Hace unos ocho meses, estimo, retomé el CV4, con un Joy USB de Snes y corriendo Higan, que es el emulador más preciso que hay para la consola. Pude jugarlo un buen rato, y con orgullo hoy digo que puedo darlo vuelta, exorcizando aquél viejo fantasma que me quedó de mi infancia.
Pero había un fantasma más por liquidar. Uno de los que hoy, vía Google, sabemos es un juego que fue la pesadilla de varios. Vi muchas speed runs reales. Vi muchas TAS. Vi el speed runner de la última AGDQ ser masacrado varias veces (y ésos chabones son requetepro).
Conseguí un Family. Retomé mi viejo vicio... y al fin se me dio la oportunidad de sacarme las ganas. De vengarme por tantas veces que quedé convertido en esqueleto. De hacer justicia por los cientos de minutos puestos con la misma melodía de fondo, sin pasar del stage 1-1.
Faker me dio el juego la última vez que estuve en Buenos Aires, de su propia colección. Ahora el compromiso asumido era total; tengo que vencerlo.
Vengo practicando al menos una hora diaria desde entonces. Como quien va al gym, o estudia, con la misma disciplina. Siempre llegando más lejos.
La primer semana fue frustrante. Ni salía del cementerio. Pasaba más tiempo viendo la forzosa intro del juego (que no se puede saltear), que jugándolo. No sabía si subir las escaleras y tomar por arriba o no. No sabía si saltar sobre la plataforma móvil o no. Cada enemigo que aparecía era una sorpresa.
Eventualmente, llegué a descubrir dónde conseguir la armadura de repuesto, saltando en un islote.

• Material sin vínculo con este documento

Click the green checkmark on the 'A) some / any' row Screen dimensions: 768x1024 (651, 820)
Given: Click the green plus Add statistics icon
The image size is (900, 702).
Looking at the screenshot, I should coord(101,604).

Y los patrones de los enemigos se me fueron haciendo evidentes. Dejó de ser una aventura espontánea y se convirtió en la visualización de sprites con velocidades fijas, señales sonoras pautadas y cajas de colisión definidas.
Entré en un Estado Zen que me dejó pasar el primer nivel, incluyendo los chillones “Burritos de la muerte” voladores. Me encontré con el primer jefe, que a fuerza de ataques y agacharme durante sus disparos, siempre terminaba arrollándome.

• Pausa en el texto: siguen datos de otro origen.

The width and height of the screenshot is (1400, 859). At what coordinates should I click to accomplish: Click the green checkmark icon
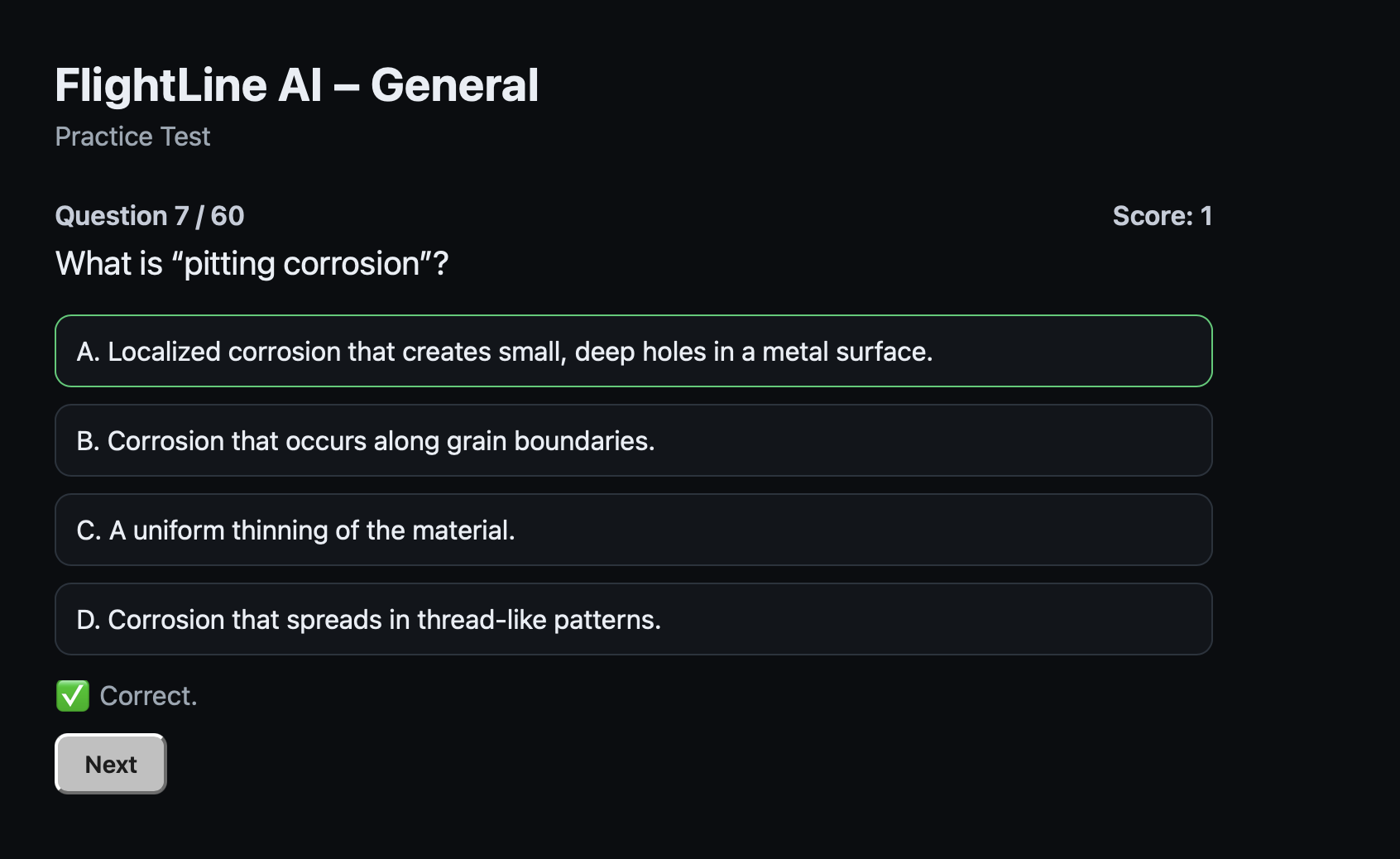pos(73,696)
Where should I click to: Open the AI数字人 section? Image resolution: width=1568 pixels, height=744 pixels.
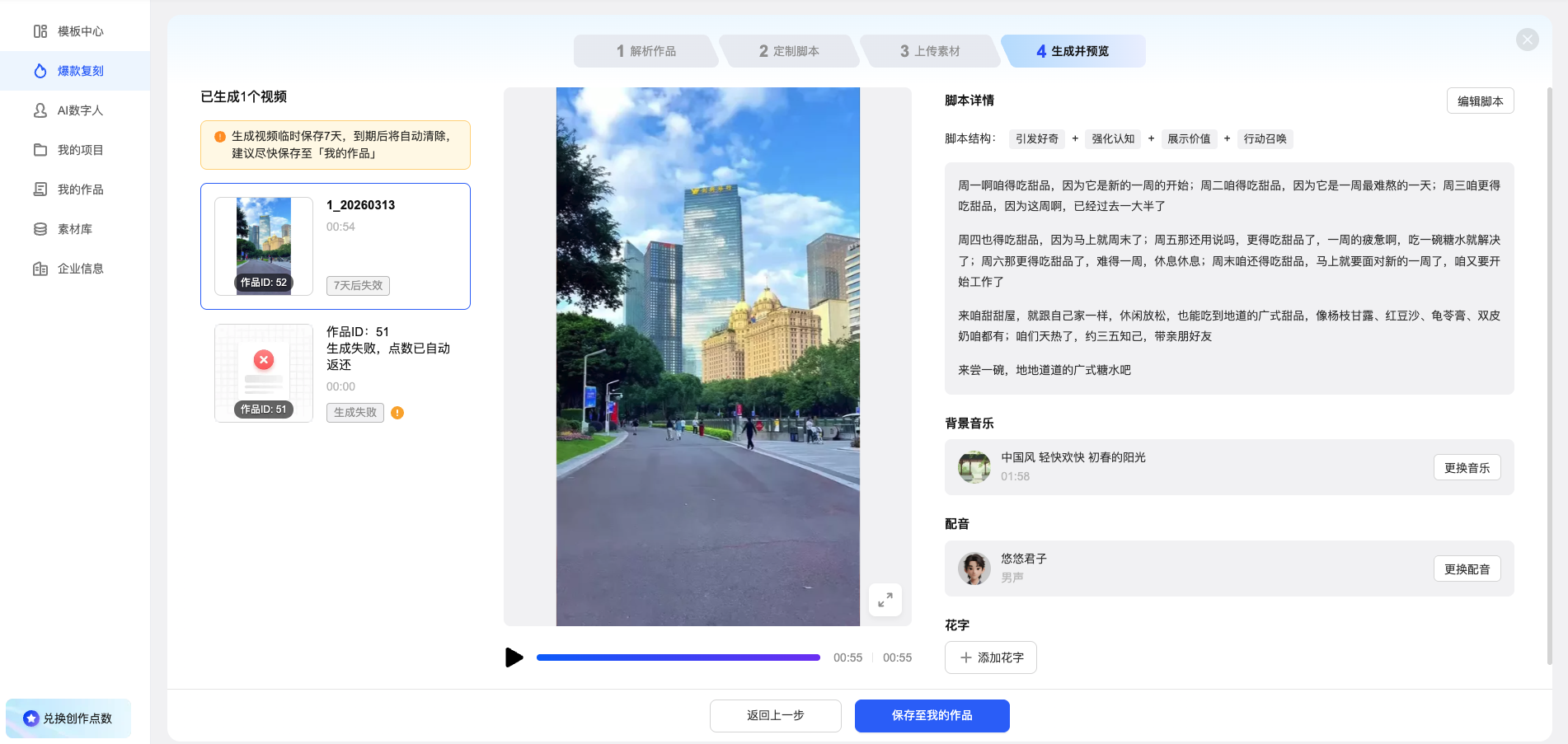(x=79, y=110)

Hasta que encontré la manera de manipularlo. Era cuestión de acercarme a la distancia justa, disparar para hacerlo que saltara, y avanzar. Y el gigantesco cíclope unicornio retrocedía como un cachorrito asustado, a merced de mis disparos.

No tardé mucho más en aniquilar ese primer Boss, y pasar ese escenario. Mi primer jornada estaba terminada y yo podía darme brevemente por satisfecho.
Nada más errado.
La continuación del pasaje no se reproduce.